Proprio per questo motivo circa 2000 studenti oggi a Milano hanno sfilato con determinazione per le vie della città. La completa militarizzazione e la pressione psicologica dei media nei giorni precedenti, non ha intimidito gli studenti che hanno espresso la propria rabbia andando a sanzionare diverse sedi degli sponsor di Expo, tra cui l’agenzia Interninale Manpower, che si è occupata di reclutare “gli sfruttati” che dovranno lavorare per il grande evento. Qui la polizia non ha esitato ad avanzare minacciando di caricare il corteo, che però è rimasto compatto. Finita la manifestazione si è svolta un’assemblea sotto il grattacielo di Expo in cui gli studenti hanno rilanciato il corteo nazionale NoExpo di domani.

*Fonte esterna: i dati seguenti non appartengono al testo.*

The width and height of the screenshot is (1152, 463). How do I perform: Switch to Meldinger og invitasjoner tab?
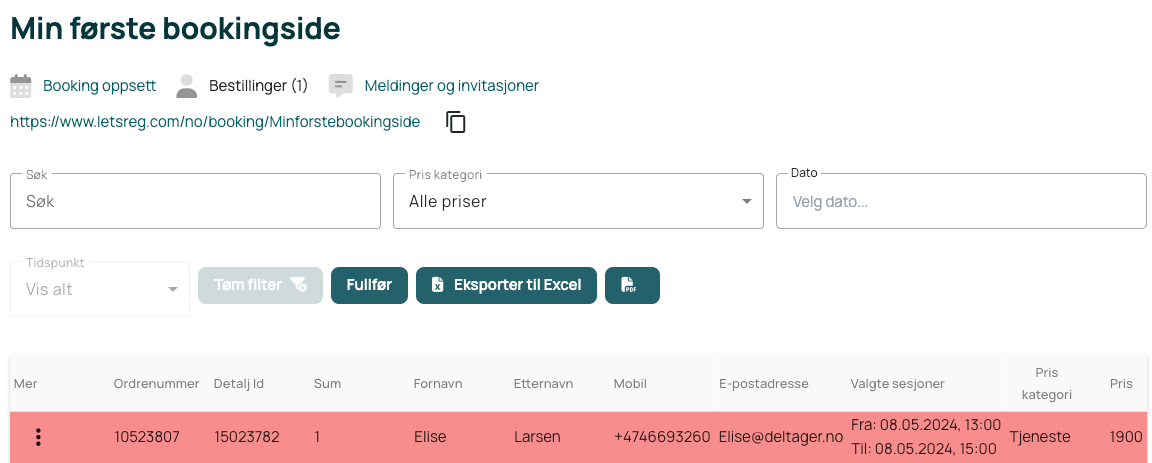click(x=452, y=86)
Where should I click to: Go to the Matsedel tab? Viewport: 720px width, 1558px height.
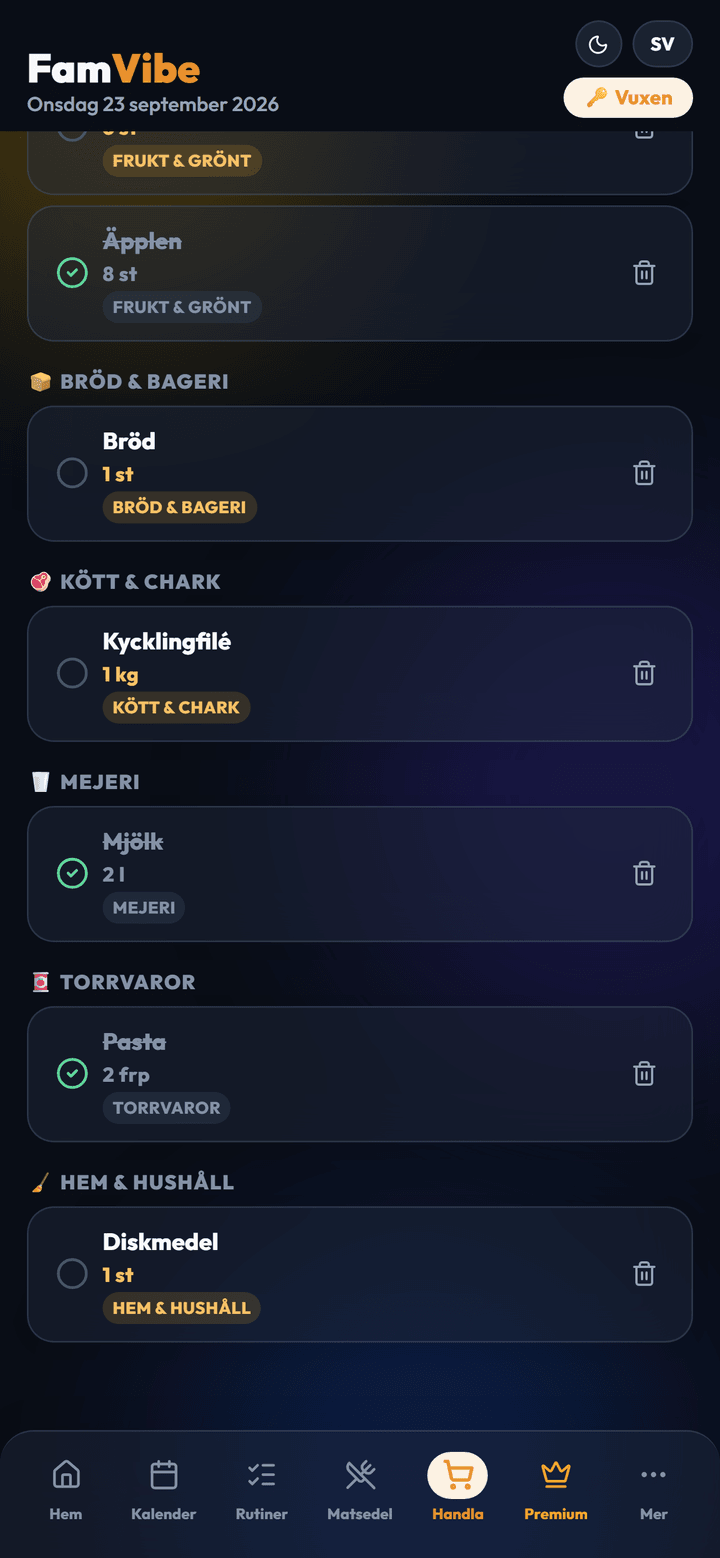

Contemporaneamente in altre città d’Italia si sono svolte azioni di contestazione in solidarietà al corteo che si stava svolgendo a Milano.
A Roma un centinaio di studenti si sono ritrovati sotto Eataly questa mattina, ricordando gli scandali legati ad Expo, come quello che riguarda Farinetti, manager di Eataly, a cui è stato assegnato un appalto per migliaia di metri quadri all’interno dell’esposizione: questo senza alcuna gara e il guadagno complessivo sarà di 44 milioni di euro. Rimasti là sotto hanno volantinato e, nel momento in cui stavano ripartendo in corteo dal presidio, hanno ricevuto pressioni dalla polizia affinché non continuassero la dimostrazione.
A Bologna hanno deciso di andare davanti a un centro per l’impiego che offre lavoro anche a una fascia giovanile di studenti delle superiori, sempre più spesso costretti a cercarlo per aiutare la famiglia in difficoltà e in alcuni casi pagarsi addirittura gli studi. Hanno bloccato l’entrata con uno striscione e fatto degli interventi ribadendo che il lavoro non può essere un ricatto, né una semi-schiavitù per cui fin da giovani si viene costretti a sacrificare intere giornate per pochi spiccioli.

Ma le mobilitazioni non si fermano qui: domani appuntamento a Milano per il grande corteo nazionale NoExpo!